I have two boys who love their sports, and as they get older they spend more and more time on the playing fields. Practices run longer and later into the evening and occur more frequently each week. Many nights, one of my sons gets home after 8:30 p.m., without having eaten dinner. It seems like yesterday this was their bedtime! Needless to say, I find it trickier to feed them a sit-down, balanced meal every evening.
I know I am not alone in this scenario; there are scores of boys (and girls) on the sports fields with my sons. So what to do?
Kids usually come home from school hungry.

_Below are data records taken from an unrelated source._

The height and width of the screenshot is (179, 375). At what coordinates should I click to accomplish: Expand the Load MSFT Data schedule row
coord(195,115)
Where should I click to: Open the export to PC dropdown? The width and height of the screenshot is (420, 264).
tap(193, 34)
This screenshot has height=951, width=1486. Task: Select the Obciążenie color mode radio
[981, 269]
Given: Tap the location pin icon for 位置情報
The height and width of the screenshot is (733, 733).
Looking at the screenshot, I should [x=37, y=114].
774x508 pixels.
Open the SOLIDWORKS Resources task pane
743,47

No matter how good the school lunch is or how hearty the snacks, kids burn through a great number of calories and expend a great deal of energy during a school day. It can be more beneficial to hand them a plate of meatballs or a bowl of chili at 4 p.m., when their stomachs are rumbling, than at 8 p.m., when they are drained and would rather go to bed than eat anything substantial.
Now, I understand making dinner an afternoon affair does not work for everyone. I work from home and have the ability to get an easy dinner together after school pickup. For those who are home, or have a babysitter who can help out, try it.

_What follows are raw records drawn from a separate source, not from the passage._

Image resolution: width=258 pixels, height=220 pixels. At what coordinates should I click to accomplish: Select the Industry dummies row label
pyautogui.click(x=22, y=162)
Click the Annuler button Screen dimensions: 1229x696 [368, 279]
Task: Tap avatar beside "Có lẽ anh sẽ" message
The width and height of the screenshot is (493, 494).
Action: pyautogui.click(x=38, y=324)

It can be challenging to get dinner on the table at all, let alone by the afternoon, so how exactly does this work? Look ahead to the days that a regularly timed meal is going to be a struggle and plan accordingly. For instance, defrost leftover soup or fill the slow cooker in the morning so dinner is ready in the afternoon. Throw a burger on the grill and slice some cucumbers while the kids run around for a few minutes after school. If there is leftover fish or meat from the night before, reheat or repurpose. If you keep it simple, it works. These are not nights to experiment with new recipes or even use a lot of ingredients. Save those ambitions for another time.

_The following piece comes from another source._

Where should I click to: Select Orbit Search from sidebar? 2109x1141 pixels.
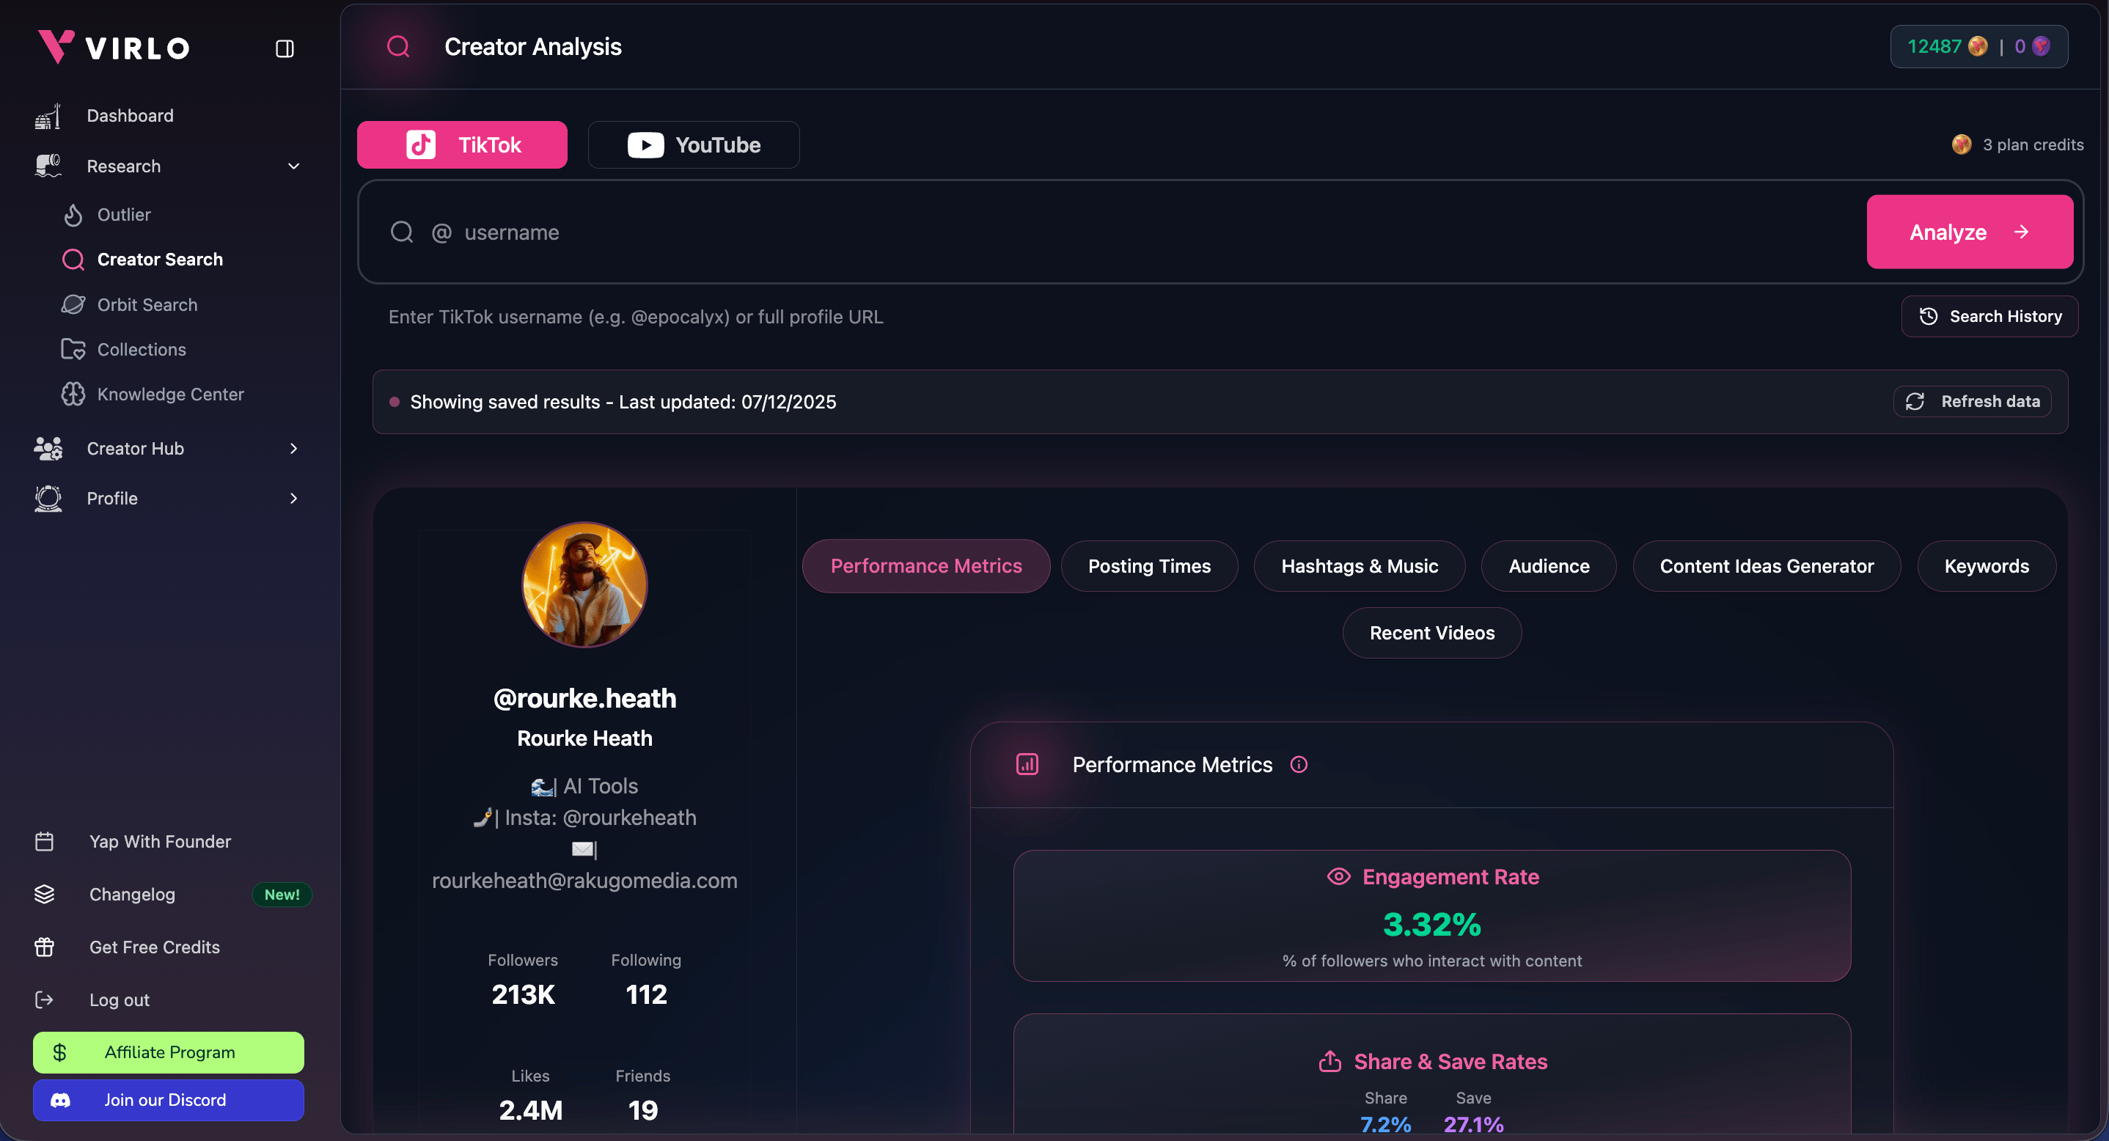(x=147, y=304)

Feeding children an afternoon dinner provides them with a full tank of gas for their homework and activities. This meal also prevents low blood sugar and cranky moods when they return home at that late hour. They won’t require another dinner at that time, but do offer them a snack. My boys tend to gravitate toward edamame, bananas with nut butter or hard-boiled eggs. This is all they need, and want, because they have already consumed their nutrients for the day and their bodies are enormously exhausted.
For those of you who strive to sit down with your children each night for the famed family dinner, you still can. Sit with them during their post-activity snack and hear all about their evening. Or isn’t the family dinner supposed to be about healthful food, table manners and time together? Nobody ever declared it had to be at a particular hour. So once in a while, what’s wrong with 4 p.m.?
— Seidenberg is co-founder of Nourish Schools, a D.C.-based nutrition education company.